Description of the task>
Repeat the items below word for word, from the start through the line containing "Looking at the". Leave the pictures out of your copy.
--- Extracted information ---
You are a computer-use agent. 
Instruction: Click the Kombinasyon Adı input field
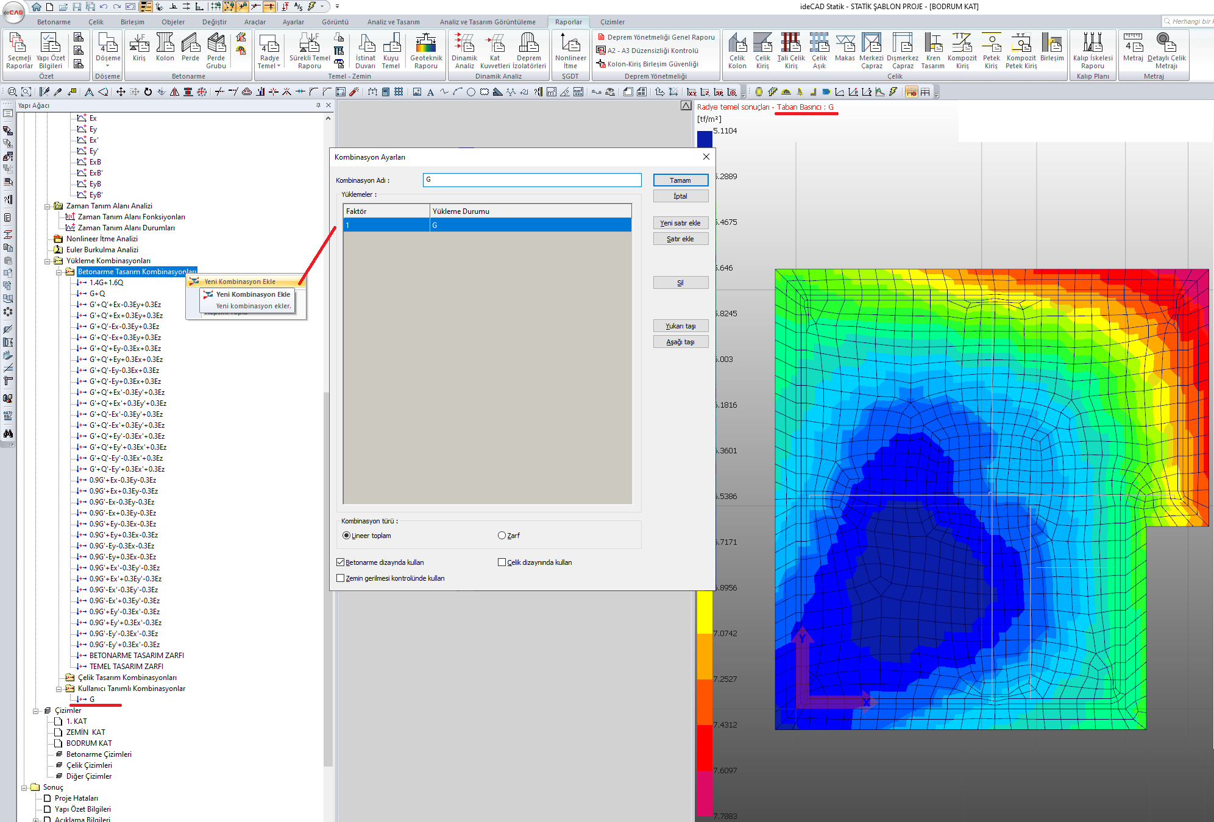click(x=531, y=180)
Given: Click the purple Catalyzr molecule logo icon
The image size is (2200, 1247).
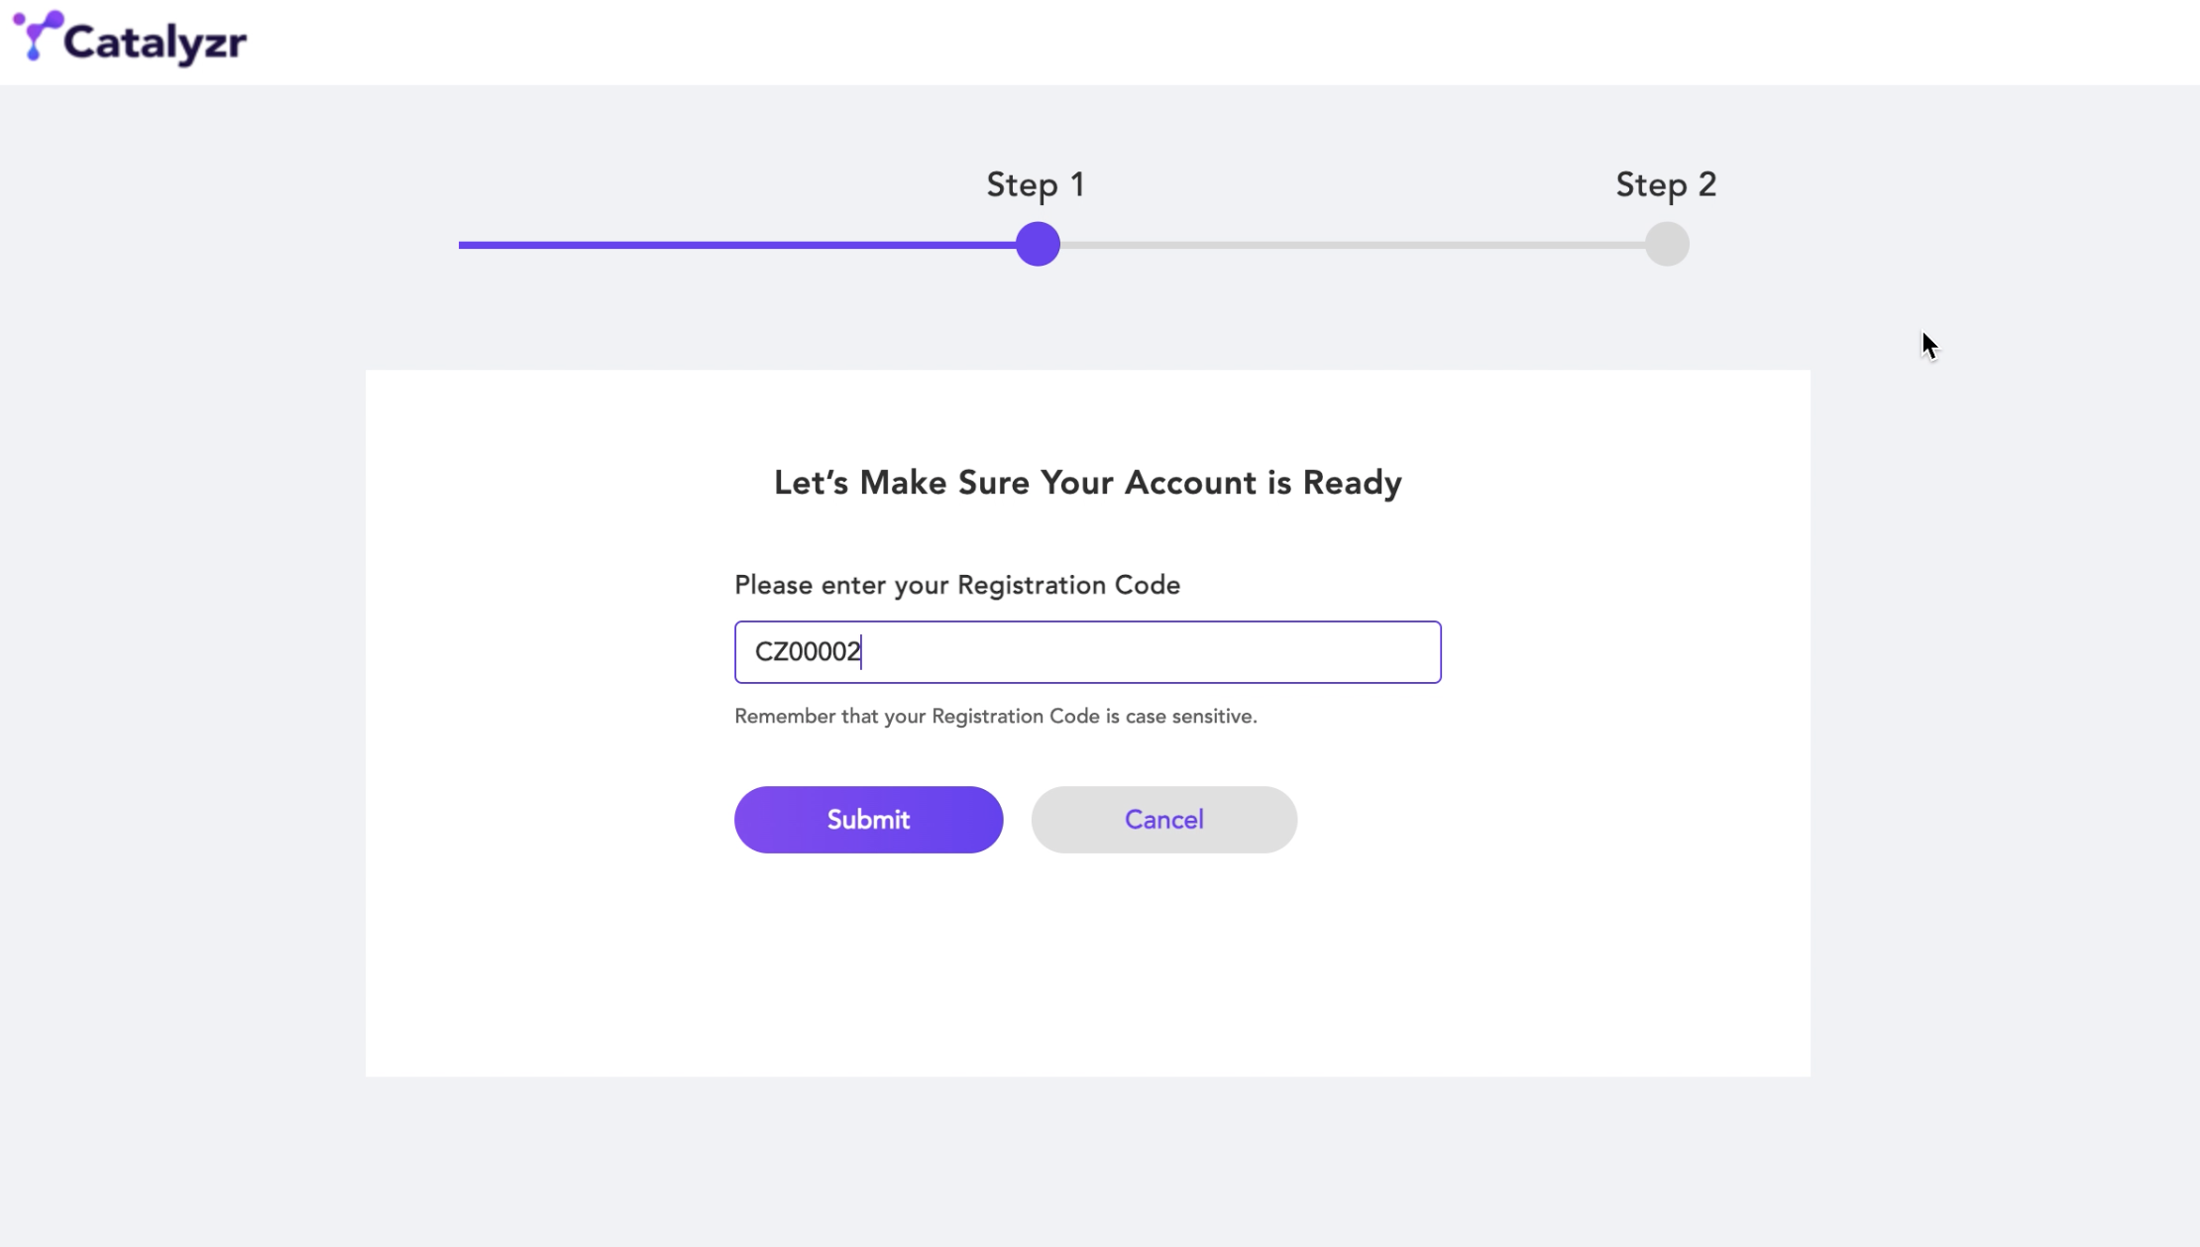Looking at the screenshot, I should (x=38, y=36).
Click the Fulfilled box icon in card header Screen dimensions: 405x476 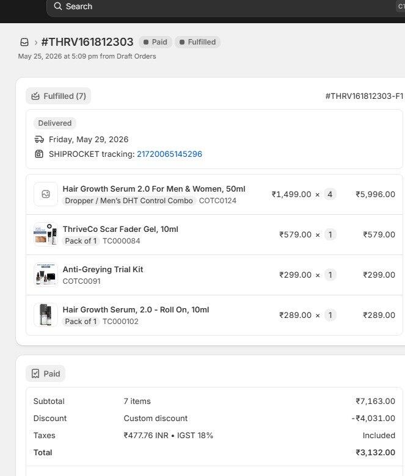tap(35, 96)
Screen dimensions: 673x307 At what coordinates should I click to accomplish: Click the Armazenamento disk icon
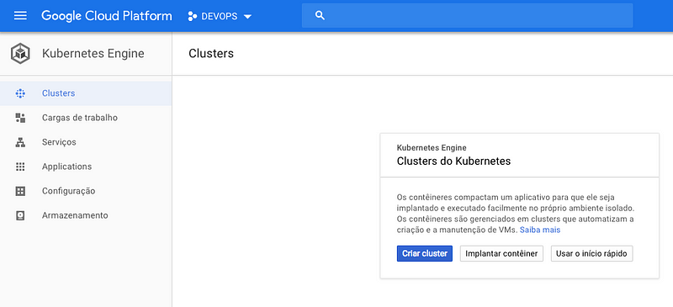pos(20,215)
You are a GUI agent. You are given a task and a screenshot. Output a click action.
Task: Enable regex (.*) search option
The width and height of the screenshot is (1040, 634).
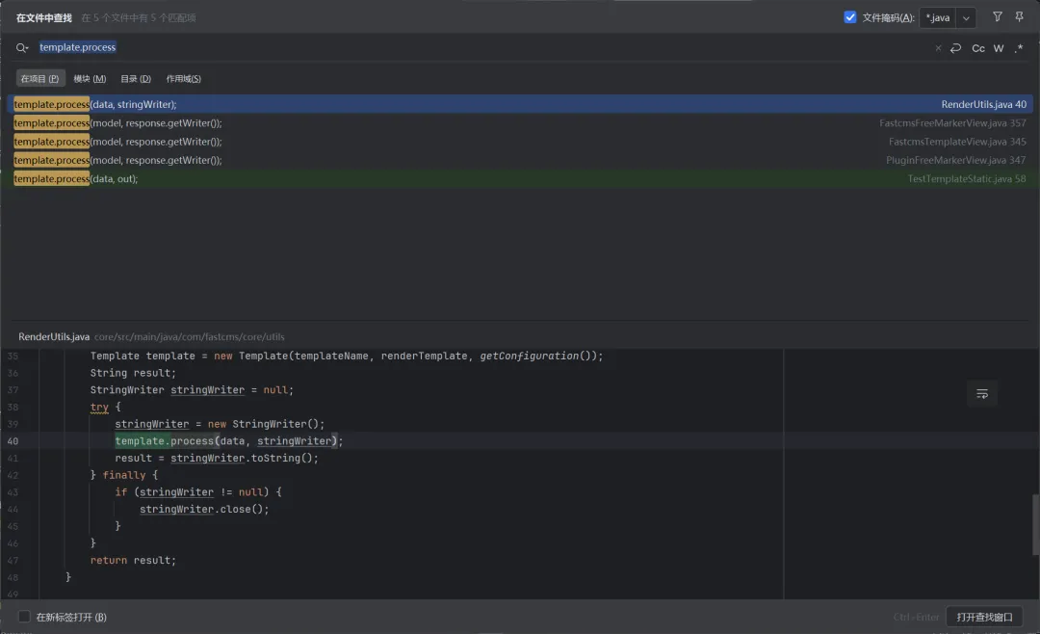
---
Problem solution>
You are a computer-use agent. 
Instruction: Click the Kombinasyon Adı input field
click(x=531, y=180)
Given: Click the purple Catalyzr molecule logo icon
The image size is (2200, 1247).
Looking at the screenshot, I should (x=38, y=36).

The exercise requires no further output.